Semi-supervised domain adaptation (SSDA) presents a critical hurdle in computer vision, especially given the frequent scarcity of labeled data in real-world settings. This scarcity often causes foundation models, trained on extensive datasets, to underperform when applied to new domains. AdaEmbed, our newly proposed methodology for SSDA, offers a promising solution to these challenges. Leveraging the potential of unlabeled data, AdaEmbed facilitates the transfer of knowledge from a labeled source domain to an unlabeled target domain by learning a shared embedding space. By generating accurate and uniform pseudo-labels based on the established embedding space, the model overcomes the limitations of conventional SSDA, thus enhancing performance significantly. Our method's effectiveness is validated through extensive experiments on benchmark datasets such as DomainNet, Office-Home, and VisDA-C, where AdaEmbed consistently outperforms all the baselines, setting a new state of the art for SSDA. With its straightforward implementation and high data efficiency, AdaEmbed stands out as a robust and pragmatic solution for real-world scenarios, where labeled data is scarce. To foster further research and application in this area, we are sharing the codebase of our unified framework for semi-supervised domain adaptation.

AdaEmbed: Semi-supervised Domain Adaptation in the Embedding Space

TL;DR

AdaEmbed tackles domain shift in vision tasks by learning a shared embedding space and using prototype-based pseudo-labels to guide semi-supervised domain adaptation. It combines cross-entropy supervision, balanced pseudo-labeling via k-NN to class prototypes, and instance-level contrastive alignment with a memory bank, while updating class prototypes through entropy-driven signals in a minimax training setup. Extensive experiments on DomainNet-126, Office-Home, and VisDA-C demonstrate state-of-the-art performance in both SSDA and UDA settings, with ablations confirming the critical roles of pseudo-labeling, contrastive loss, and entropy. The method is model-agnostic, data-efficient, and practical for real-world deployment, with code released to foster further research.

Abstract

Semi-supervised domain adaptation (SSDA) presents a critical hurdle in computer vision, especially given the frequent scarcity of labeled data in real-world settings. This scarcity often causes foundation models, trained on extensive datasets, to underperform when applied to new domains.
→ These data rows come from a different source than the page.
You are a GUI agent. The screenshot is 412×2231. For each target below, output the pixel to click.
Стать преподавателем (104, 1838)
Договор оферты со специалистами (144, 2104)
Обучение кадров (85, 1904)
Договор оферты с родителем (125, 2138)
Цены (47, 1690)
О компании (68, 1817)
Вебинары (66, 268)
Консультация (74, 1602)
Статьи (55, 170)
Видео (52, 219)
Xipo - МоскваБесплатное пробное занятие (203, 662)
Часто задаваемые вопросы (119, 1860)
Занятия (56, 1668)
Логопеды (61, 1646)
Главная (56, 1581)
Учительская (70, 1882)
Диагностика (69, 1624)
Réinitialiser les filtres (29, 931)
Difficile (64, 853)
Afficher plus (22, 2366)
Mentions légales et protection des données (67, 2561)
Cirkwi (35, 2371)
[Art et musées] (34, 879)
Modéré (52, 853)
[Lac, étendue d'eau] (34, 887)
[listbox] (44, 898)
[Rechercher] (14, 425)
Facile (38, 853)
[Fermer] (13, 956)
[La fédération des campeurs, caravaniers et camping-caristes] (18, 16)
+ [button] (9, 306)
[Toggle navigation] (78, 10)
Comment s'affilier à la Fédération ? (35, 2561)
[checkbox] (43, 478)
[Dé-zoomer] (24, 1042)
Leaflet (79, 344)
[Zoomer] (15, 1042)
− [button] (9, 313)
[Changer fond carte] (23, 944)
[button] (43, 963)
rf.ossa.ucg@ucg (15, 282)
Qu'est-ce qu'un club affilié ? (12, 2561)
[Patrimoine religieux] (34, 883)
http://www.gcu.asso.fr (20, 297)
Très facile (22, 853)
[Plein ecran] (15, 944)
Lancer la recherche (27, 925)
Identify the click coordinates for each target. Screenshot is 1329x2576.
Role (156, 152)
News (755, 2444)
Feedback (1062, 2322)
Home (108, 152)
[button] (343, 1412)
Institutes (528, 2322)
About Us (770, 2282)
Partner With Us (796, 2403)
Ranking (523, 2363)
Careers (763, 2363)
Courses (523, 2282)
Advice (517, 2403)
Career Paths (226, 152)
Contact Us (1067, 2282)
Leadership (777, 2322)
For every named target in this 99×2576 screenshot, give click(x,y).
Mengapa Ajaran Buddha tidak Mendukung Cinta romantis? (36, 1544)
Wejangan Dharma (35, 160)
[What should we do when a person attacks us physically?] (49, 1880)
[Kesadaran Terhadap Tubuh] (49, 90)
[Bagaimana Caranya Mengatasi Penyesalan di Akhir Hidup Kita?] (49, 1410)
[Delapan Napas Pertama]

AdaEmbed, our newly proposed methodology for SSDA, offers a promising solution to these challenges. Leveraging the potential of unlabeled data, AdaEmbed facilitates the transfer of knowledge from a labeled source domain to an unlabeled target domain by learning a shared embedding space. By generating accurate and uniform pseudo-labels based on the established embedding space, the model overcomes the limitations of conventional SSDA, thus enhancing performance significantly. Our method's effectiveness is validated through extensive experiments on benchmark datasets such as DomainNet, Office-Home, and VisDA-C, where AdaEmbed consistently outperforms all the baselines, setting a new state of the art for SSDA. With its straightforward implementation and high data efficiency, AdaEmbed stands out as a robust and pragmatic solution for real-world scenarios, where labeled data is scarce. To foster further research and application in this area, we are sharing the codebase of our unified framework for semi-supervised domain adaptation.
Paper Structure (26 sections, 10 equations, 4 figures, 4 tables, 1 algorithm)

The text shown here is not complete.